PARADIS DE COULEURS

thelma

Elle est née les pieds dans la boue de la favela, avec pour seule terre des marécages à perte de vue dans lesquels baignent les tôles rouillées..imbriquées  par des mains calleuses et fatiguées dans ces terrils de misère. Chaque jour, elle rêve d’école..mais là, où elle vit, les leçons et devoirs  s’expérimentent dans la rue.. Elle n’a pas le choix, elle est devenue une mule pour survivre…pour nourrir sa maman impotente,vieillie précocement.

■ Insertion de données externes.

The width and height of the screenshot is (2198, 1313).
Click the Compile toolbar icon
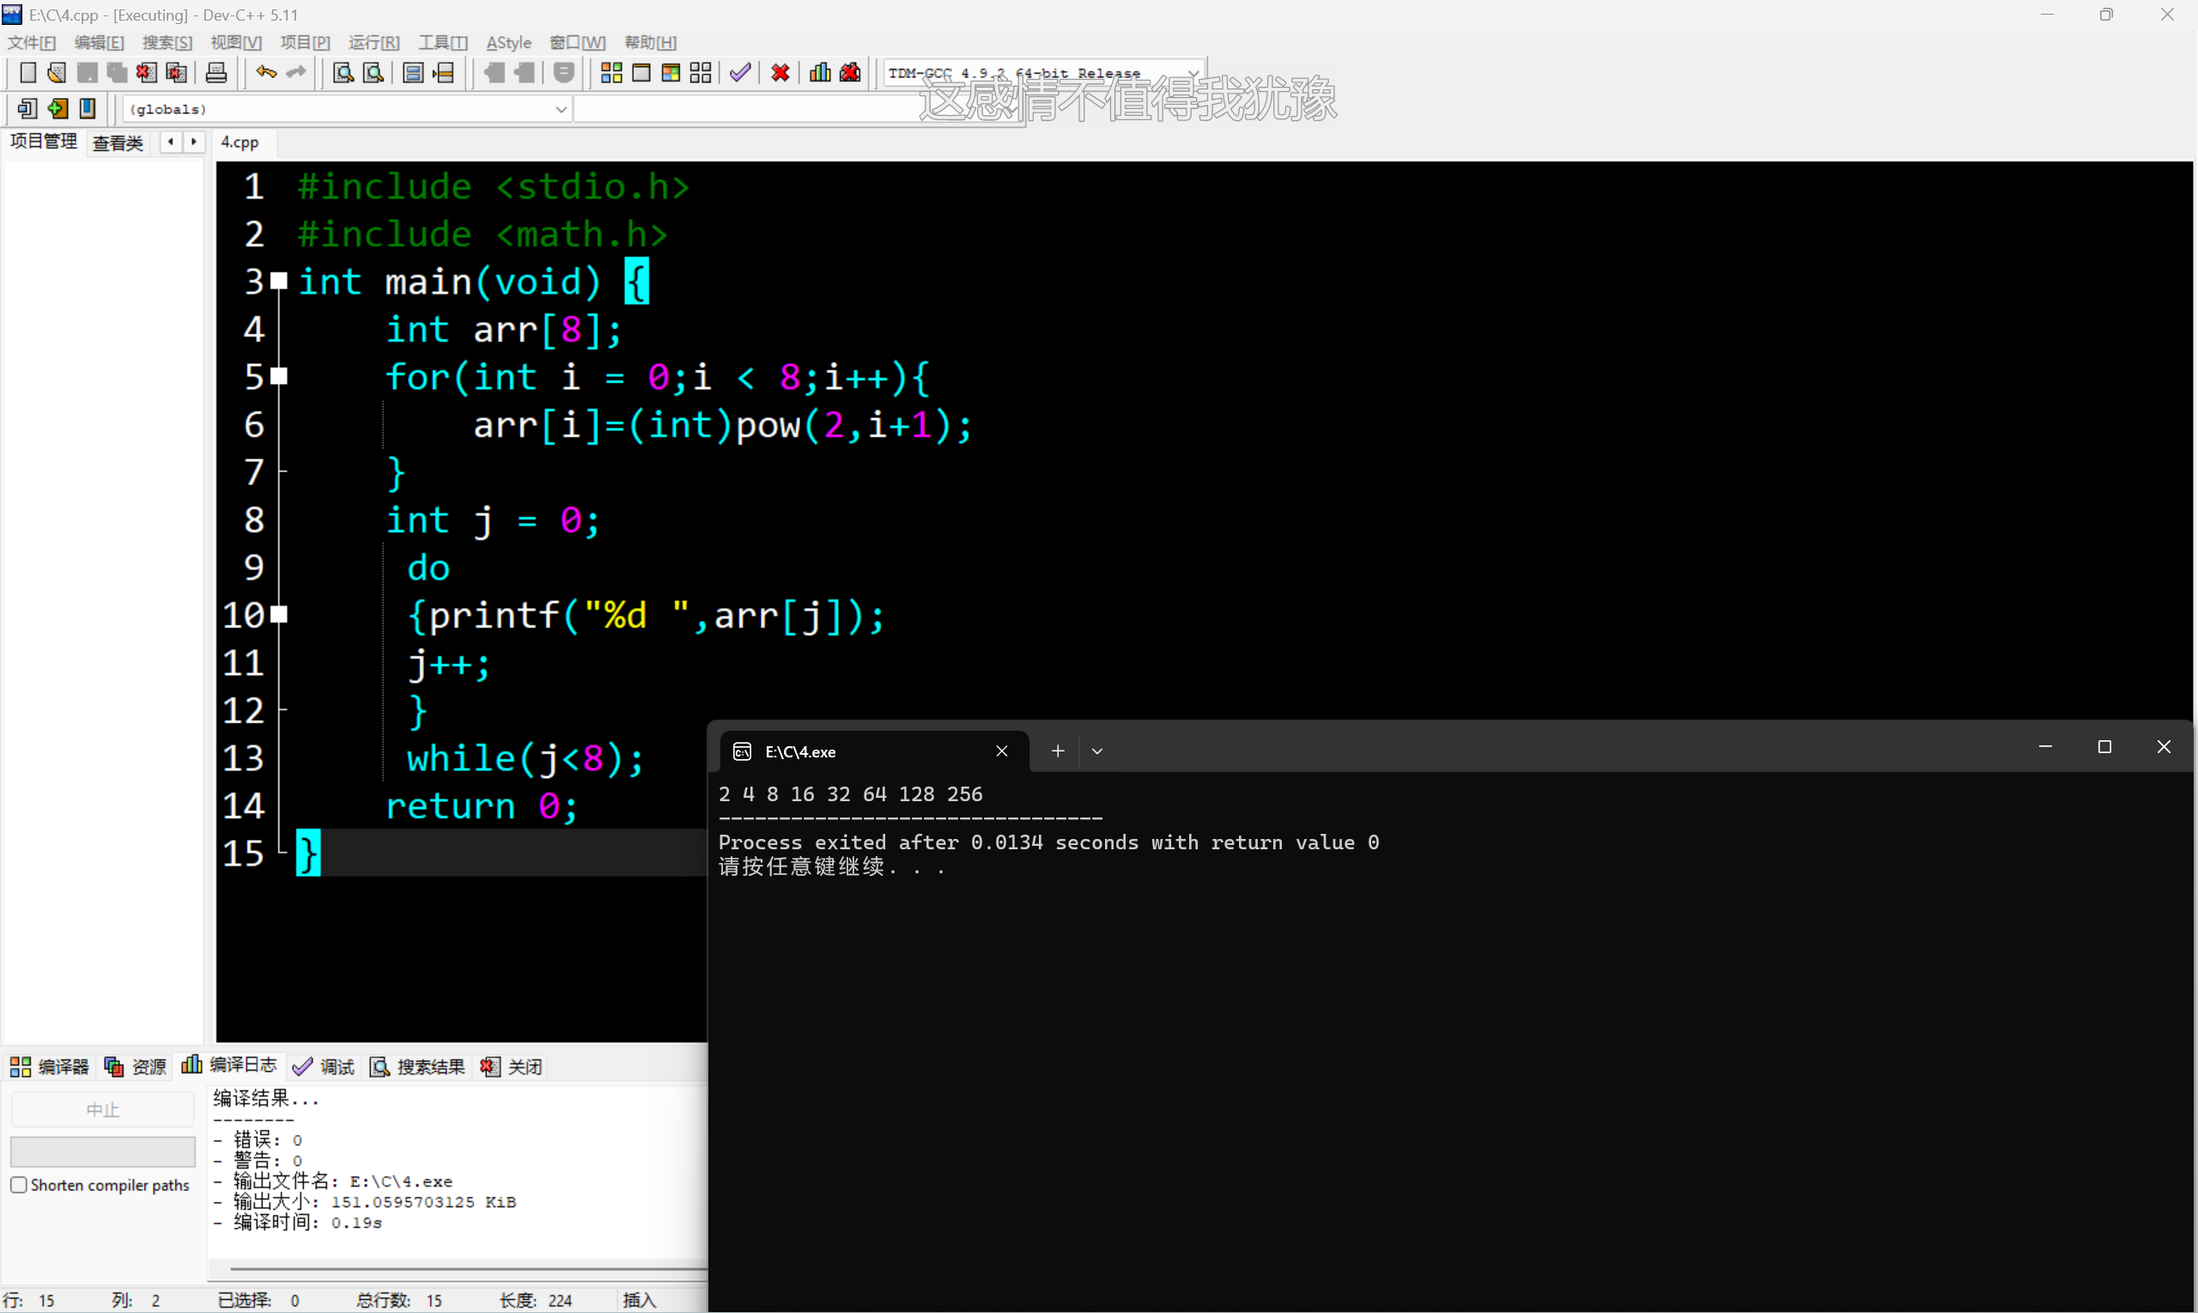pos(610,73)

Son frère toxico traîne avec de drôles de gens qui se terrent les armes au poing et lui dictent leur loi pour qu’elle ramène de quoi vivre…

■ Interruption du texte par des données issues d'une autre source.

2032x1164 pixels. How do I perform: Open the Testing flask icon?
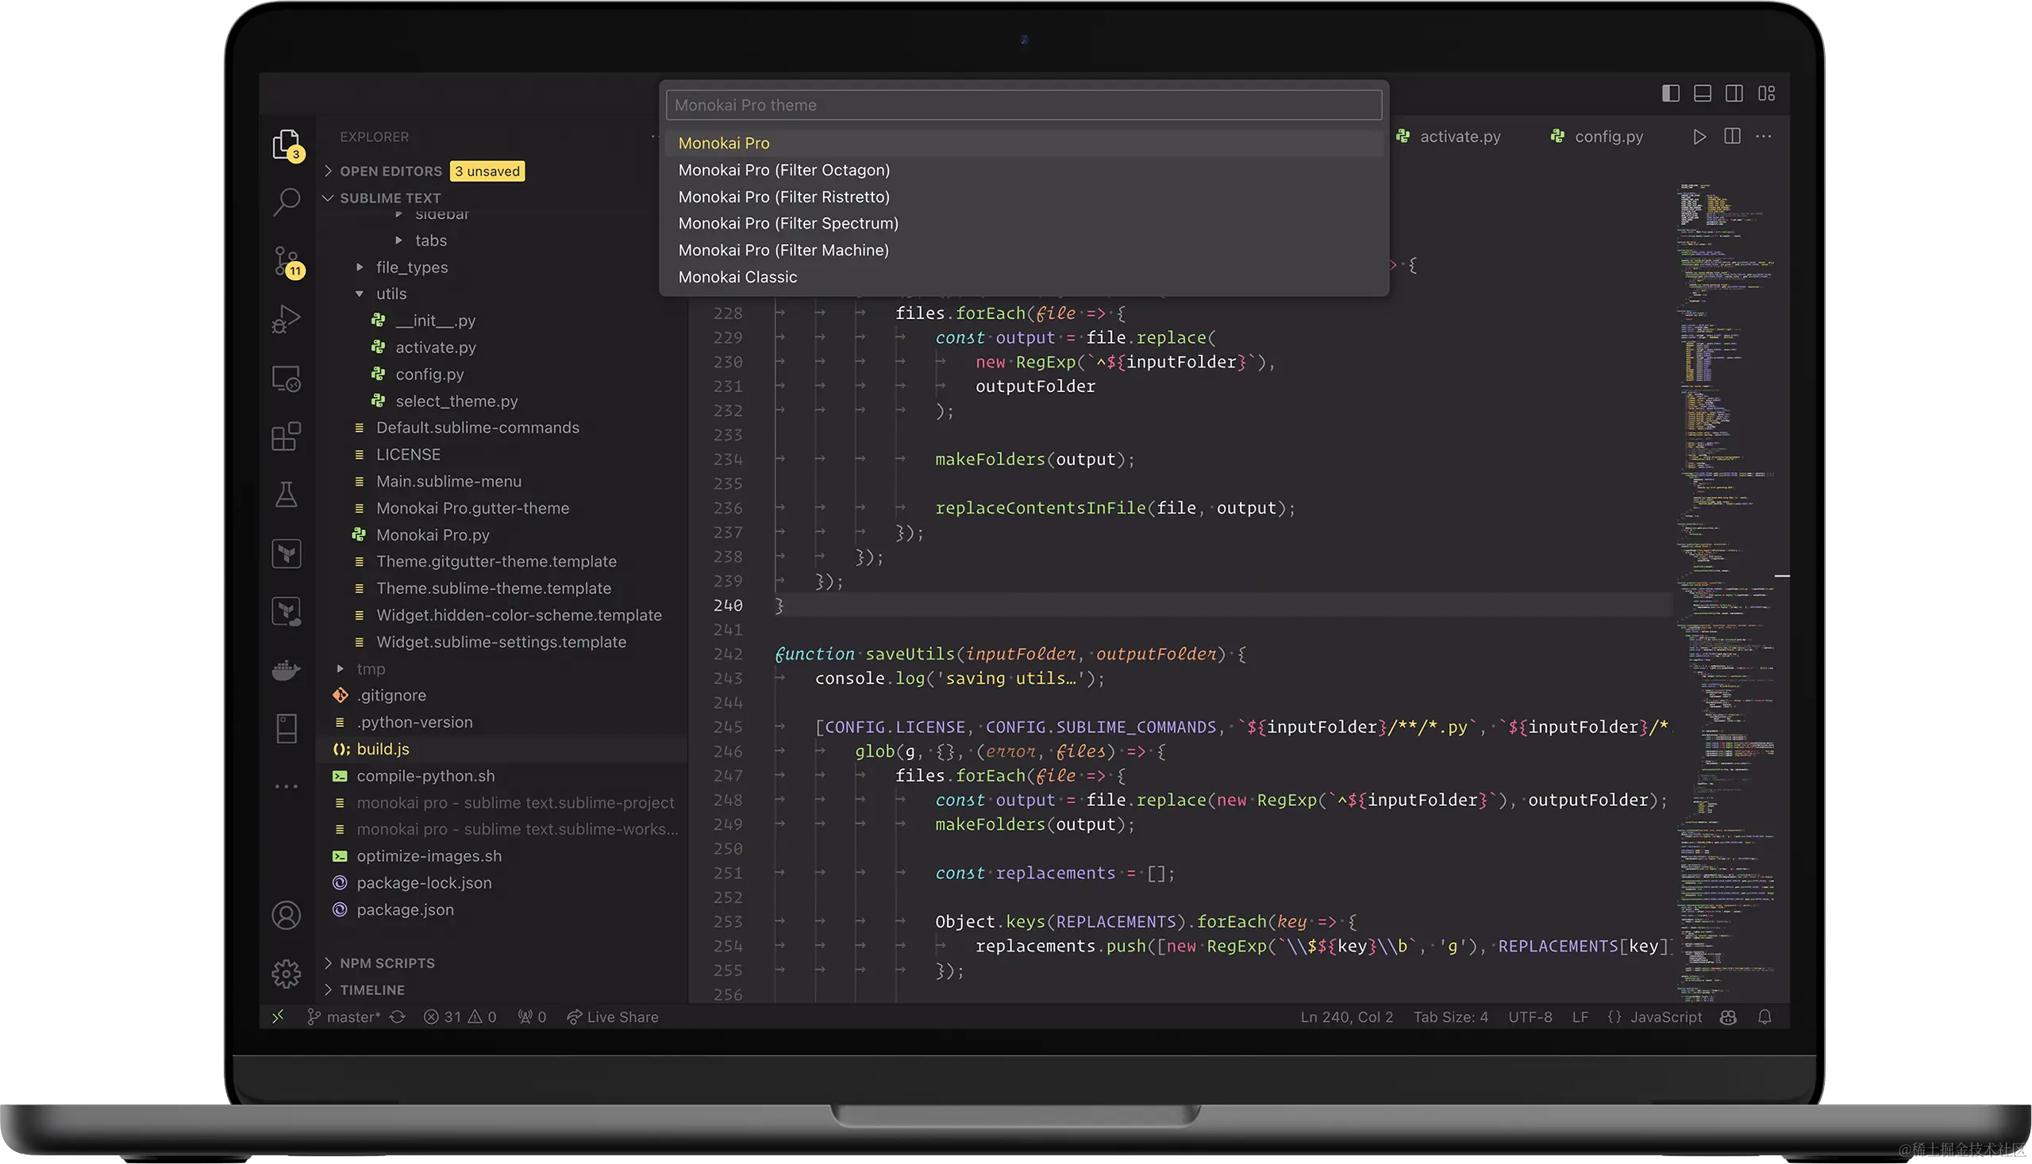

Chaque matin, elle se dégourdit les jambes dans ce quartier dévasté entre deux deals, où aucune autorité n’osera jamais s’aventurer… Aujourd’hui elle est gaie, heureuse; hier la dame de l’association lui a promis des crayons de couleur pour qu’elle puisse enfin dessiner tout ce qui met en émoi son esprit incarcéré. Mais ce matin, rien n’est pareil..Au petit jour, encore recroquevillée sur son matelas  qui pue le moisi, elle entends les coups de feu…Ca tire dans tous les sens, l’armée est là.. sa curiosité l’emporte, elle se faufile au ras du sol et entrouvre la porte.. elle voit des hommes se canarder..elle a peur mais ses crayons de couleur l’attendent à un pâté de rues. Pour protéger son futur trésor, elle prend le sac qu’elle avait trouvé sur la décharge et se fait aussi petite qu’elle peut. Elle s’invente une histoire pour contrer l’insoutenable au milieu des cadavres et des projectiles, faite de feux d’artifices colorés et se mue en cascadeuse jusqu’à la terre promise. La dame est inquiète en l’accueillant. La petite fille réclame son dû. La dame lui dit qu’elle n’aurait pas du traverser le quartier en effervescence  mais déverse un tas de crayons de couleur dans le sac de la gamine dont les yeux s’illuminent enfin de ce regard  plein d’espoir qu’elle n’oubliera jamais. Elle veut retenir cette enfant le temps que tout se calme. Mais l’héroïne veut retourner auprès de sa mère lui montrer son joyau. Elle s’échappe comme si elle venait de commettre un larcin et repart en sens inverse.  Elle court à perdre haleine… jusqu’au moment où un tir plus proche qu’un autre percute son sac à face de clown et sa tête explose en bouillon de couleurs.